Saved dataset items
--- START ---

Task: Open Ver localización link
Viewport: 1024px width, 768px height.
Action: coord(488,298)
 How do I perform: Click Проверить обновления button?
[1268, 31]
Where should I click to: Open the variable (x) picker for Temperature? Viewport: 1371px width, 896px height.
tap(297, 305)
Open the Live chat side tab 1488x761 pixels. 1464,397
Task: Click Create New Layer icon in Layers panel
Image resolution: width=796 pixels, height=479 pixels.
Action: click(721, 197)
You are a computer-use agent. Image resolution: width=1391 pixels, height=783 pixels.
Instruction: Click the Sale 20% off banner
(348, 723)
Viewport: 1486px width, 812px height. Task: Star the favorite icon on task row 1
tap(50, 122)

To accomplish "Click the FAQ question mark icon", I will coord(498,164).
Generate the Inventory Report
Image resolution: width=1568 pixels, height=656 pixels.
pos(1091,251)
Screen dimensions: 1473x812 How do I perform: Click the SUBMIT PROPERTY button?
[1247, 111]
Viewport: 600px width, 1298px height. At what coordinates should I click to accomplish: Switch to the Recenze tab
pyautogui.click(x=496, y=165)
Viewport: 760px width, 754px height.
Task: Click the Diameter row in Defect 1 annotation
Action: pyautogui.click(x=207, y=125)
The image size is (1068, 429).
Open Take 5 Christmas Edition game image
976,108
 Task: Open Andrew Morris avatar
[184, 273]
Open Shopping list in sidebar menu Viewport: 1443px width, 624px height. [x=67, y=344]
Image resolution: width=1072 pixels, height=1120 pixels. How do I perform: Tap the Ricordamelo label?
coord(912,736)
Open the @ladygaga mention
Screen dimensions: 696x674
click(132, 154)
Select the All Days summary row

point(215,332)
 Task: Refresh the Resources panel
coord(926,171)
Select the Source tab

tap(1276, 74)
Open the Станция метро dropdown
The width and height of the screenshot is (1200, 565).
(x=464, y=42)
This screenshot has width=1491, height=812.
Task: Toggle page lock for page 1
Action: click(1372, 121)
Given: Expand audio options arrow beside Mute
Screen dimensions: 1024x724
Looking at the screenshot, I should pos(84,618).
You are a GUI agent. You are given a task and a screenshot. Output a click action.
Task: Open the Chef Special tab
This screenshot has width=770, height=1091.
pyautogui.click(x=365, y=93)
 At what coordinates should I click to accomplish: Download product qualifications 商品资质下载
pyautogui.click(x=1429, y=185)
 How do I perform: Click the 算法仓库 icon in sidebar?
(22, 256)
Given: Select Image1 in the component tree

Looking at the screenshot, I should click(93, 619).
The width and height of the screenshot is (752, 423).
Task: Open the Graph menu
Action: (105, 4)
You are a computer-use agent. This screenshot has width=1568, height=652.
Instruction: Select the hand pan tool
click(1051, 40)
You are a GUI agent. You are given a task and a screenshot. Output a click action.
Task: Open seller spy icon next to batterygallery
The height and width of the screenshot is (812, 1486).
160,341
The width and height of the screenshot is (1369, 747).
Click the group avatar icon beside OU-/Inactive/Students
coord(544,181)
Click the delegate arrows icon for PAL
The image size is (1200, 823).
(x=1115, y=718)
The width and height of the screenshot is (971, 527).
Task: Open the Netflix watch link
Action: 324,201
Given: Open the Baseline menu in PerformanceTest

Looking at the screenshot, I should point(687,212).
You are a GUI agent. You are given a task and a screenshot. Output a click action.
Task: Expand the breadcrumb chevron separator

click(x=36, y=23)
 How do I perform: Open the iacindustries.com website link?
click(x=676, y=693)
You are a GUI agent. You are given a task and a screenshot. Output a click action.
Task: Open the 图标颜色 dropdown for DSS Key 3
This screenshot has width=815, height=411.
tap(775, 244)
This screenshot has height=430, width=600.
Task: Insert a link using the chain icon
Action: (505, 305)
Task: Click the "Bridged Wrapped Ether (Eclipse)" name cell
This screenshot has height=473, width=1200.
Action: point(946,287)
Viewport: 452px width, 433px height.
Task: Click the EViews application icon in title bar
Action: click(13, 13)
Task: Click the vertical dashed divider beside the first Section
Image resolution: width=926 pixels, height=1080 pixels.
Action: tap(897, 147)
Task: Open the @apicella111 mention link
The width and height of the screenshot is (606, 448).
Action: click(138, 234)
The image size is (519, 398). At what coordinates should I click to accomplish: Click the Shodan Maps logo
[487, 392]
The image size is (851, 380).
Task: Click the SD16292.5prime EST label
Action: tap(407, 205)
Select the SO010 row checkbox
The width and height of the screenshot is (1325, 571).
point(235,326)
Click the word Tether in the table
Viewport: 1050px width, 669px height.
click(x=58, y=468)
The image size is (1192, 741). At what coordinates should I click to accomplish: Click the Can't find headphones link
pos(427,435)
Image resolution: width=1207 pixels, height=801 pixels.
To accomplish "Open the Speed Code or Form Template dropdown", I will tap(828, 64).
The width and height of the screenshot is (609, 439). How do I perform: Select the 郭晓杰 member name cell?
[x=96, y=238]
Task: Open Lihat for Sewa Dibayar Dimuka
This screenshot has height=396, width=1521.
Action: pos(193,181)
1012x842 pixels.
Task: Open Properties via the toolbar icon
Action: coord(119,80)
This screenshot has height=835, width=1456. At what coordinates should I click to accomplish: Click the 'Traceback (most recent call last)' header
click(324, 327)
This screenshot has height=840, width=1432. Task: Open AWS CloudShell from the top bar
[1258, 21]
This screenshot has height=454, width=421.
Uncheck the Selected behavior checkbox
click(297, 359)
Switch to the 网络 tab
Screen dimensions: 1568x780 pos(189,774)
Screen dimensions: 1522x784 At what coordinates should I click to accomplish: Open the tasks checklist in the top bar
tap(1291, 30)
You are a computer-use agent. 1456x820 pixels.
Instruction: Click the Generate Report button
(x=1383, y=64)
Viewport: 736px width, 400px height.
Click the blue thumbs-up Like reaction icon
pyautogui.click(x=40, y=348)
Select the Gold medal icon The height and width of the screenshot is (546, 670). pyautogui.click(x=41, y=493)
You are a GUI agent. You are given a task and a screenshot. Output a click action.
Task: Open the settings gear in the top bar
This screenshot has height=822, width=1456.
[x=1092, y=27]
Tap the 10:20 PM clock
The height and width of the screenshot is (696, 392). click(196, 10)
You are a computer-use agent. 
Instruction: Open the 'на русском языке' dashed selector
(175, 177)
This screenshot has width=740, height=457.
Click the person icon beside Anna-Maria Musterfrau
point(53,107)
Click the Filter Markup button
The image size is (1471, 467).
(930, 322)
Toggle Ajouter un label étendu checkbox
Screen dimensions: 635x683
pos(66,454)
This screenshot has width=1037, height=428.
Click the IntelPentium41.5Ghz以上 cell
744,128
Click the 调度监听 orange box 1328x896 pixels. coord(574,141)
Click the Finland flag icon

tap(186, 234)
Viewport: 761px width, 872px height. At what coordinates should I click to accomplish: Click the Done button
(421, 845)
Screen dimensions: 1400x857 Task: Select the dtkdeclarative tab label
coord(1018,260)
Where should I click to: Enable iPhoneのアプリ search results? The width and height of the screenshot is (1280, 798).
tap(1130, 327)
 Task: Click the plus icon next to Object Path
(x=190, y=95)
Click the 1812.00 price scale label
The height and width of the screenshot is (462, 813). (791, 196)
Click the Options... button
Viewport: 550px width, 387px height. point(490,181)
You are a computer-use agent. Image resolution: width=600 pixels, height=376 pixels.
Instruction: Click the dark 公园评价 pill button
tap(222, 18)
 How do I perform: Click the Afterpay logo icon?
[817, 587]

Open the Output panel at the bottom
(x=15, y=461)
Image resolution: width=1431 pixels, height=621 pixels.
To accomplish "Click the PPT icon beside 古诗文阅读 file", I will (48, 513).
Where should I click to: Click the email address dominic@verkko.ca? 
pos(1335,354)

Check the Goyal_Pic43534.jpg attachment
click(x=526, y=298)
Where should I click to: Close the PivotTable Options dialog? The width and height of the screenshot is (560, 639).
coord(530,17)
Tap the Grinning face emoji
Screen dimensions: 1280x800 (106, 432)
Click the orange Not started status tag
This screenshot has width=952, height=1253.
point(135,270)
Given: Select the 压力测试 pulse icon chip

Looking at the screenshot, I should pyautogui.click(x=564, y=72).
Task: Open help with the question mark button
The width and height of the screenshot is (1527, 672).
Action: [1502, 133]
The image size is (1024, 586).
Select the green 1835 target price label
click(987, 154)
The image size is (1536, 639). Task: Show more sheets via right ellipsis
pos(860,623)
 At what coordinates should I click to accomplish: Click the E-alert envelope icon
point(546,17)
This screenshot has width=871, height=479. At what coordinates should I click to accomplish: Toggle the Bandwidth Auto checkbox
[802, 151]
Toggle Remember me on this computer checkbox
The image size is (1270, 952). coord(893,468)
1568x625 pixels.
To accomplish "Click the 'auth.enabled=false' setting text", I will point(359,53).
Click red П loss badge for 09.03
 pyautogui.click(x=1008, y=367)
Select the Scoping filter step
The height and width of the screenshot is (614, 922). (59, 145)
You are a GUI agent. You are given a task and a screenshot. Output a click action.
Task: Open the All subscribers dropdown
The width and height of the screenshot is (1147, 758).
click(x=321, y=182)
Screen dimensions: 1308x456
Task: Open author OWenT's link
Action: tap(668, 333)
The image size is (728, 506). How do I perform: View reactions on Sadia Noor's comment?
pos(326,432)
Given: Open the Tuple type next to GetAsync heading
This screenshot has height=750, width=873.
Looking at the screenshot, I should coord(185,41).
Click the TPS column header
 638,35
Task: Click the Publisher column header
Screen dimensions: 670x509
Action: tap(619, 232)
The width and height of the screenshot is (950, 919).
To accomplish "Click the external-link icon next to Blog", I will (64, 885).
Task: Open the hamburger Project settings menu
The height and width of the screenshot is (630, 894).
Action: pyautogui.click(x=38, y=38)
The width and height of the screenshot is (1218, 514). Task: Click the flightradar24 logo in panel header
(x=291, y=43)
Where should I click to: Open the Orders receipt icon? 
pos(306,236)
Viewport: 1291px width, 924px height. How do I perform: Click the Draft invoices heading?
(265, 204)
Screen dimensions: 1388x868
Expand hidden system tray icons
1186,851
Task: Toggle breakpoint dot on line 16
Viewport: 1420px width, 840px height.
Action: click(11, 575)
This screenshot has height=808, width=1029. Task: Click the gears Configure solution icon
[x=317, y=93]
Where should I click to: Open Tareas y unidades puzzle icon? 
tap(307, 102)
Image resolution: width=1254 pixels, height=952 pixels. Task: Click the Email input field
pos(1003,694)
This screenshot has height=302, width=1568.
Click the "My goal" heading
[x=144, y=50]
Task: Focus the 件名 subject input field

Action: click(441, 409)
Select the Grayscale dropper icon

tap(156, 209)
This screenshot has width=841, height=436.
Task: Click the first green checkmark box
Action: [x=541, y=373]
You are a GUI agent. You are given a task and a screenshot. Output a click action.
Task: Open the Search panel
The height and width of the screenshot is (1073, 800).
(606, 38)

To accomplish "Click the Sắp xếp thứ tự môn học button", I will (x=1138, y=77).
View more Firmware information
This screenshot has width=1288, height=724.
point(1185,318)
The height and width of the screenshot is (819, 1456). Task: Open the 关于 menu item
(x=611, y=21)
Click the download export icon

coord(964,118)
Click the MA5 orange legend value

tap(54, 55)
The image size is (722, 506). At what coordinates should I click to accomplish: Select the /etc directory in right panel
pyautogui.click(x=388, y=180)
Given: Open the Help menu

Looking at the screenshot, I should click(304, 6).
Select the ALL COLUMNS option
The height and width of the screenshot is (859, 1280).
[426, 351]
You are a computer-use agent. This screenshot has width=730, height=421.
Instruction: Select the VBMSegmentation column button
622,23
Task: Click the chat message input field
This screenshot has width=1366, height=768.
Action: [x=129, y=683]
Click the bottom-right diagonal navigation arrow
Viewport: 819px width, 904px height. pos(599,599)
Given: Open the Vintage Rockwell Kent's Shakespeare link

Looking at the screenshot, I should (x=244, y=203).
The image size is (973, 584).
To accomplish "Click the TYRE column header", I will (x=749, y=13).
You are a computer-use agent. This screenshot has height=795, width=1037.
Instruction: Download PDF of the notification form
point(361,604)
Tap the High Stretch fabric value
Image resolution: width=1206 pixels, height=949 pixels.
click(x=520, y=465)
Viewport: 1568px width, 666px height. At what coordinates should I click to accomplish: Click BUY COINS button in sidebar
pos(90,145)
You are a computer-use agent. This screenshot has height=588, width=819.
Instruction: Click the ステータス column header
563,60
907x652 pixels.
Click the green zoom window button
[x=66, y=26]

--- END ---

Turn the stretch of the records above from the line containing "Click red П loss badge for 09.03" through the line containing "The height and width of the screenshot is (614, 922)." into a Markdown table with the columns Row and Line, numbering each line and leaving out any blank lines.

| Row | Line |
|---|---|
| 1 | Click red П loss badge for 09.03 |
| 2 |  pyautogui.click(x=1008, y=367) |
| 3 | Select the Scoping filter step |
| 4 | The height and width of the screenshot is (614, 922). (59, 145) |